Je dois disparaître dès que le verre sera brisé.

 — Tadaaa ! Une solution de nuage d'âme. Sûrement pas la meilleure, mais incomparable avec l'ancienne, nargua Lysander.

 Elle afficha un sourire radieux, dévoilant l’ensemble de ses dents à la manière d’un chat satisfait de son méfait. Contre toute attente, la Lumisel fit une moue étonnée, opina du chef et dit :

 — Alors là ! Chapeau bas ! Je veux absolument en être lorsque tu utiliseras cette potion.

 — Dacodac, mais va falloir que tu me défendes, elles arrivent, répondit l’alchimiste en herbe, un brin d’amusement dans la voix, tandis que les autres donzelles approchaient visiblement courroucées.

 À mon grand regret, il n'y eut aucune confrontation digne de ce nom. Elles gloussèrent collectivement, leur complicité au comble du surfait, avant de finalement se décider à utiliser la précieuse mixture. Elles se dirigèrent, toutes les cinq, à destination du lieu d’aisance, Lysander en tête, fière comme un paon de son travail. Résolue, elle projeta la fiole aux pieds de Cassandra. La fumée cotonneuse déferla, enveloppant le local d'une brume éthérée qui révélait le spectre tant redouté.

 — Ah ! hurlèrent-elles de concert.

 L’ombre me camouflait, concomitamment, ma fille se masquait le visage dans une précipitation presque comique. Pourquoi m’avoir invoqué si elle a autant peur des esprits ? Je n'eus guère le loisir de m'attarder sur cette réflexion. Zara, l’œil aigu et pénétrant, toisa George. Sans décompter à partir de trois, le lien qui l'unissait à la demoiselle de noble lignée se rompit brusquement. Il prit la fuite, tel un pleutre ne daignant demander son reste.

Effrayante, cette petite. Intéressant, très intéressant !

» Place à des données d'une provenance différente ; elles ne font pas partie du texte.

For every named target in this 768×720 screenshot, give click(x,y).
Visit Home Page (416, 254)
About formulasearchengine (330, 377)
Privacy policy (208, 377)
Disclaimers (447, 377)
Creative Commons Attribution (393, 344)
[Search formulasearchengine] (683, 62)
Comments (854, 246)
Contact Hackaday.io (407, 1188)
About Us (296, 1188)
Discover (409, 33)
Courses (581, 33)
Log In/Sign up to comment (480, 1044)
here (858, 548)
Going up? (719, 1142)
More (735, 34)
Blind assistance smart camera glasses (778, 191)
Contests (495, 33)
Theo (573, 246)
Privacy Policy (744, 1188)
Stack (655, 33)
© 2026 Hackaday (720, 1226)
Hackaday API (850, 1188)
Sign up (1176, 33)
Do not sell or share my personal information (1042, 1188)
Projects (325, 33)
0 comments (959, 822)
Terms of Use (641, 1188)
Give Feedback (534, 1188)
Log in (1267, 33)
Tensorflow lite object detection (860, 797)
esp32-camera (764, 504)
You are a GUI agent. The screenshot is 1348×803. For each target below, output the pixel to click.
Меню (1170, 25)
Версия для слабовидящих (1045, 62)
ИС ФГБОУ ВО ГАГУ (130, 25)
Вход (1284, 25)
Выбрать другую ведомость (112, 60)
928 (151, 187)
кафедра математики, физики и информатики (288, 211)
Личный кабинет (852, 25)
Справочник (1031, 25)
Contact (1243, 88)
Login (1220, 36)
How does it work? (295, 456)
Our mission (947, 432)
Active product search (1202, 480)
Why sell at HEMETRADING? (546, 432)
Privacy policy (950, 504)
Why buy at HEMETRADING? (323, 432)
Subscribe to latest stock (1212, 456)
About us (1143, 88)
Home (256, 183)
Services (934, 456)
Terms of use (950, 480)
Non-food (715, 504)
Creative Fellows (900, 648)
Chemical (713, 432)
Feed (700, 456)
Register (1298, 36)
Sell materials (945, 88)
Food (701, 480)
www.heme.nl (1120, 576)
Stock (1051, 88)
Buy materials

 Sous l’effet de la libération, la peau de la Néroli retrouva sa pigmentation chocolat d'origine, riche et profonde, typique de sa famille. Mes rétines spectrales me permettent de dénicher la couleur bleutée du lien de possession. Pratique !

 Mon enfant, en fin de compte libérée de ses œillères de fortune, surgit auprès de ses amies. Elles pouffaient, inconscientes du danger qui rôdait encore… Aucune ne présagea la chute imminente.

 — Iris ! criai-je, mon index pointant la malheureuse qui vacillait dangereusement.

 Elle se précipita. Sa mâchoire était serrée, ses bras tendus. In extremis, elle évita un crâne fracassé et son lot de nettoyage. Enserrant Cassandra, elle expira fortement. Ses mains tremblaient toujours.

 Après quelques minutes de commérages et diverses billevesées, l’invalide émotionnellement, à peine réveillée de son inconscience, fut soutenue grâce à ses alliées qui l’accompagnèrent hors de cette pièce lugubre.

 — Où va-t-on ? interrogea la blessée, le timbre faible.

 — Au bureau des étudiants ! s'écria Zara, levant un poing en l'air.

Ces gamines ne connaissent pas l'infirmerie...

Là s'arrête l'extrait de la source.